Le Comité du patrimoine mondial, 1. Notant le résultat de la mission conjointe de suivi réactif UNESCO-ICOMOS sur le bien, 2. Se déclare vivement préoccupé par l’absence de mécanisme de gestion du bien et par le manque de coordination entre l’Eglise géorgienne et les autorités nationales pour sauvegarder la valeur universelle exceptionnelle du bien ; 3. Prie instamment l’Etat partie de changer le nom du bien en « Eglises historiques de Mtskheta » comme l’a suggéré le Comité du patrimoine mondial à sa 19e session en 1994, suite à l’évaluation originale de l’ICOMOS lors de l’inscription, qui fait référence aux églises de Jvari, Samtavro et Armatsikhe en tant que composantes du bien, et de dresser une carte détaillée indiquant les zones centrale et tampon ; 4. Encourage l’Etat partie à mettre en oeuvre le Plan directeur élaboré par l’UNESCO et le PNUD en 2003 ; 5. Demande à l’Etat partie de présenter au Centre du patrimoine mondial, d’ici le 1er février 2005, un rapport mis à jour afin que le Comité du patrimoine mondial puisse examiner l’état de conservation du bien à sa 29e session en 2005.

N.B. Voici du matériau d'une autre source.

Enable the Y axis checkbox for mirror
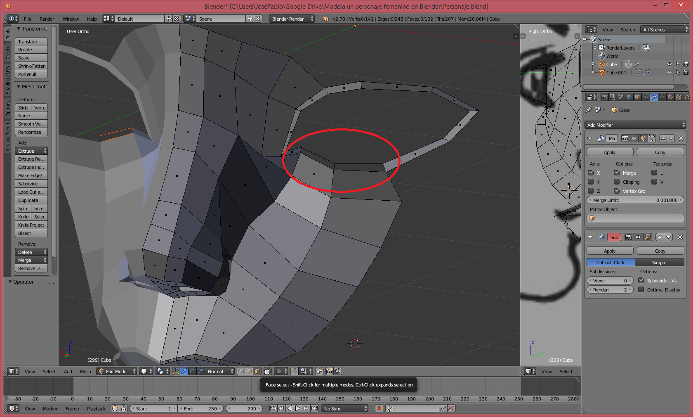The image size is (693, 417). (591, 182)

Projet de décision : 28 COM 15B. 69
Le Comité du patrimoine mondial,
1. Notant le résultat de la mission conjointe de suivi réactif UNESCO-ICOMOS sur le bien,
2. Se déclare vivement préoccupé par l’absence de mécanisme de gestion du bien et par le manque de coordination entre l’Eglise géorgienne et les autorités nationales pour sauvegarder la valeur universelle exceptionnelle du bien ;
3. Prie instamment l’Etat partie de changer le nom du bien en « Eglises historiques de Mtskheta » comme l’a suggéré le Comité du patrimoine mondial à sa 19e session en 1994, suite à l’évaluation originale de l’ICOMOS lors de l’inscription, qui fait référence aux églises de Jvari, Samtavro et Armatsikhe en tant que composantes du bien, et de dresser une carte détaillée indiquant les zones centrale et tampon ;
4. Encourage en outre l’Etat partie à mettre en œuvre le Plan directeur élaboré par l’UNESCO et le PNUD en 2003 ;
5. Demande à l’Etat partie de présenter au Centre du patrimoine mondial, avant le 1er février 2005, un rapport mis à jour afin que le Comité du patrimoine mondial puisse examiner l’état de conservation du bien à sa 29e session en 2005.